> **任务一览**
#1 在青少年CTF擂台挑战赛题解里，ez_log一题的代码把g设为多少？
#2 续写这篇青少年CTF擂台挑战赛题解，从其最后一行之后接着写下去。

> **原文节选**
=======
青少年CTF擂台挑战赛2024Round1

解个方程

题目

一个动态flag

p = 151655885656450332076952504214322757273  
q = 148531443385360803011533167272599291111  
e = 65537
d = ?

解答

import gmpy2  
p = 151655885656450332076952504214322757273  
q = 148531443385360803011533167272599291111  
e = 65537  
n = q*p  
phi = (p-1)*(q-1)  
d = gmpy2.invert(e,phi)  
print(d)

'''
1288909371486973234158599185728560686247715008971192466783006826206253573473

ez_log

题目：

from Crypto.Util.number import *
from random import *
flag=b'key{xxxxxxx}'
m=bytes_to_long(flag)
p=3006156660704242356836102321001016782090189571028526298055526061772989406357037170723984497344618257575827271367883545096587962708266010793826346841303043716776726799898939374985320242033037
g=3
c=pow(g,m,p)
print(f'c=',c)

"""
c=2992612627750886887770858313476352707594644300807594304705044416699839774471838751545708692735859654685857490788683751410989270851331507477475091396007893070015119892479188689286417701654825

解答：

#sage
m = discrete_log(mod(c,p),mod(g,p))
#或者可以省略，直接写
m = discrete_log(c,mod(g,p))
from Crypto.Util.number import *
long_to_bytes(129834262657483951719921277)
"""
b'key{X8fba6}'

输入容器得到flag

ezrsa

题目

from Crypto.Util.number import *
flag = b'qsnctf{xxx-xxxx-xxxx-xxxx-xxxxxxxxx}'
m = bytes_to_long(flag)
p = getPrime(512)
q = getPrime(512)
r = getPrime(512)
n = p * q * r
leak = p * q
e = 0x10001
c = pow(m, e, n)
print(f'c = {c}')
print(f'n = {n}')
print(f'leak = {leak}')
=======
像素坐标定位数据

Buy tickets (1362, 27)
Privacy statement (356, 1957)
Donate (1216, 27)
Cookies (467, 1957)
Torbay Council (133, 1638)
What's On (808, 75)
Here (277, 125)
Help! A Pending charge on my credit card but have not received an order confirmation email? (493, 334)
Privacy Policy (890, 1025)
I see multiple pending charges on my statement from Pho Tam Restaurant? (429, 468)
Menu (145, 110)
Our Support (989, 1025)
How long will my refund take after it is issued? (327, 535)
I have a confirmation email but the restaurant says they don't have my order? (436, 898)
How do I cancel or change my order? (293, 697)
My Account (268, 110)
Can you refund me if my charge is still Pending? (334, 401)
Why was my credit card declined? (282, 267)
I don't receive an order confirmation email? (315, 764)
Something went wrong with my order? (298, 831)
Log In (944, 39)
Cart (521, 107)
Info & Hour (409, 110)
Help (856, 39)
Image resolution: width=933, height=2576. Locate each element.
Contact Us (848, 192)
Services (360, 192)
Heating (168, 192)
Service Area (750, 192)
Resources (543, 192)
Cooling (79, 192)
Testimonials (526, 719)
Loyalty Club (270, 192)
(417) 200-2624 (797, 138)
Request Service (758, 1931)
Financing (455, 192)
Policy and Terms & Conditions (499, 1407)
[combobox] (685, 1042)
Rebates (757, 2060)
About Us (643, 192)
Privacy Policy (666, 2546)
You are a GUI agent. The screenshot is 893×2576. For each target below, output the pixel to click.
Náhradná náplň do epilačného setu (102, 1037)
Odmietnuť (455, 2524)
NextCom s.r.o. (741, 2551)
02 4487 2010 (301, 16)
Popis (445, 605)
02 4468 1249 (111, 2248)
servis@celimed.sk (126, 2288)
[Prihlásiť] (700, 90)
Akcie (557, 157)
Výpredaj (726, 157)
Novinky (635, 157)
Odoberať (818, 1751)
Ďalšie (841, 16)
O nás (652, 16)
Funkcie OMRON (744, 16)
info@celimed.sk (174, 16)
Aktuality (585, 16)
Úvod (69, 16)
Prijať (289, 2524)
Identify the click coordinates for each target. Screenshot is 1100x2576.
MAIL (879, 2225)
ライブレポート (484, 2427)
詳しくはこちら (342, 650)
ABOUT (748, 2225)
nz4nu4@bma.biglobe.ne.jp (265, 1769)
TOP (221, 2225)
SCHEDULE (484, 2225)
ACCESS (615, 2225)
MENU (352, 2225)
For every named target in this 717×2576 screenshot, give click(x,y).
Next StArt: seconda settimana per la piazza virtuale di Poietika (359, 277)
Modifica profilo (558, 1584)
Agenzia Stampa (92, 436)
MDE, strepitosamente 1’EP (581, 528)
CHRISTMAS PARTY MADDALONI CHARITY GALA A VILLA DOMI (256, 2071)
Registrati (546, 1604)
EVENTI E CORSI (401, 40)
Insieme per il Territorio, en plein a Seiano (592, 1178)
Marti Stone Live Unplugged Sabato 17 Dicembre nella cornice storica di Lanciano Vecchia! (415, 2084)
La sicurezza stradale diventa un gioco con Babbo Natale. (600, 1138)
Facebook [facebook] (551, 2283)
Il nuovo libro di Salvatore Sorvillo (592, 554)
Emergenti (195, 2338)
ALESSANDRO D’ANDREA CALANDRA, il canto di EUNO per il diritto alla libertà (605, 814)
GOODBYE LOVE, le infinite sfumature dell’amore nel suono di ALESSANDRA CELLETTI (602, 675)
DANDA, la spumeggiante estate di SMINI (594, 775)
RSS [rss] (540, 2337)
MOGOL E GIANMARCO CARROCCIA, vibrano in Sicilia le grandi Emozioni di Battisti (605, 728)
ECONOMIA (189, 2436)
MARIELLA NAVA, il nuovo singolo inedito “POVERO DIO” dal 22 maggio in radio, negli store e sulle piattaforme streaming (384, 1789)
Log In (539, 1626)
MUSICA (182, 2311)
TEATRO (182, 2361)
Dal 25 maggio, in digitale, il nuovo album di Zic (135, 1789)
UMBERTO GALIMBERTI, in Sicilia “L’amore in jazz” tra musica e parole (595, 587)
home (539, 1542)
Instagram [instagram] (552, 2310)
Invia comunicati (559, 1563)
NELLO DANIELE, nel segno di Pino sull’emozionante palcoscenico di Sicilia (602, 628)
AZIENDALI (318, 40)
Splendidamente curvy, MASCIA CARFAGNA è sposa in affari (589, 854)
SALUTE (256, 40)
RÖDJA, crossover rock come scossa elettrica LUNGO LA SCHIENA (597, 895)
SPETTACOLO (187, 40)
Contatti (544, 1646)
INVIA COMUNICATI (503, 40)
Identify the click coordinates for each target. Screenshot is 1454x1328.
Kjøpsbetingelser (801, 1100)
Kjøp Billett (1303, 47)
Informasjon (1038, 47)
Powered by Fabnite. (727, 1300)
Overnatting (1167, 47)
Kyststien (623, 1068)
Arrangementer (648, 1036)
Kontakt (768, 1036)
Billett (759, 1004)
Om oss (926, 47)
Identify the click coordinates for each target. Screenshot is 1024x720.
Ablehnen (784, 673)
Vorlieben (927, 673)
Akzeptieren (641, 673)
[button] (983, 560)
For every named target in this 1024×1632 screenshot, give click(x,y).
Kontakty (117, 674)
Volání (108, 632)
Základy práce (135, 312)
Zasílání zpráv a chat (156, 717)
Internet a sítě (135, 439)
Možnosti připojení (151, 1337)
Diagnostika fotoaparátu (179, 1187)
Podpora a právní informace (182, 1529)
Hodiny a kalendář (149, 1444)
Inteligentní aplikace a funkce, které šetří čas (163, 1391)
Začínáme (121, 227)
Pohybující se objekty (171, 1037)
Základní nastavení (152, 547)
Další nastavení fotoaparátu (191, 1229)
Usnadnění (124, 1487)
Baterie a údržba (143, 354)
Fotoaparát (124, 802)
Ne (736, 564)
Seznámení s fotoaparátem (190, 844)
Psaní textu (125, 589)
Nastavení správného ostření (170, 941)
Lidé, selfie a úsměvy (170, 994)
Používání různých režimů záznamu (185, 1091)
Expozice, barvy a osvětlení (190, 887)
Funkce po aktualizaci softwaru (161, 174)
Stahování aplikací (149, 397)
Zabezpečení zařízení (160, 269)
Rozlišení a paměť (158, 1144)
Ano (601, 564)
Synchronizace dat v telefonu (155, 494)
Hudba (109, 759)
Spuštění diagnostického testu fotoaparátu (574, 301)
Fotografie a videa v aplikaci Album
=======
> **练习答案**
#1 g被设为3。

#2
'''
# c = 173595148273920891298949441727054328036798235134009407863895058729356993814829340513336567479145746034781201823694596731886346933549577879568197521436900228804336056005940048086898794965549472641334237175801757569154295743915744875800647234151498117718087319013271748204766997008772782882813572814296213516343420236873651060868227487925491016675461540894535563805130406391144077296854410932791530755245514034242725719196949258860635915202993968073392778882692892
# n = 1396260492498511956349135417172451037537784979103780135274615061278987700332528182553755818089525730969834188061440258058608031560916760566772742776224528590152873339613356858551518007022519033843622680128062108378429621960808412913676262141139805667510615660359775475558729686515755127570976326233255349428771437052206564497930971797497510539724340471032433502724390526210100979700467607197448780324427953582222885828678441579349835574787605145514115368144031247
# leak = 152254254502019783796170793516692965417859793325424454902983763285830332059600151137162944897787532369961875766745853731769162511788354655291037150251085942093411304833287510644995339391240164033052417935316876168953838783742499485868268986832640692657031861629721225482114382472324320636566226653243762620647

分析

$$\begin{align} &c\equiv m^{e}\pmod{n} \\ &c\equiv m^{e}\pmod{p*q*r}\\ &c\equiv m^{e}\pmod{r} \end{align}$$

解答

from Crypto.Util.number import long_to_bytes  
import gmpy2  
c = 
n =  
leak =  
e = 0x10001  
  
r = n//leak  
phi = r-1  
d = gmpy2.invert(e, phi)  
m = pow(c, d, r)  
print(long_to_bytes(m))

'''
qsnctf{12ff81e0-7646-4a96-a7eb-6a509ec01c9e}

factor1

题目

import gmpy2
import hashlib
from Crypto.Util.number import *

p = getPrime(512)
q = getPrime(512)
d = getPrime(256)
e = gmpy2.invert(d, (p**2 - 1) * (q**2 - 1))
flag = "qsnctf{" + hashlib.md5(str(p + q).encode()).hexdigest() + "}"
print(e)
print(p * q)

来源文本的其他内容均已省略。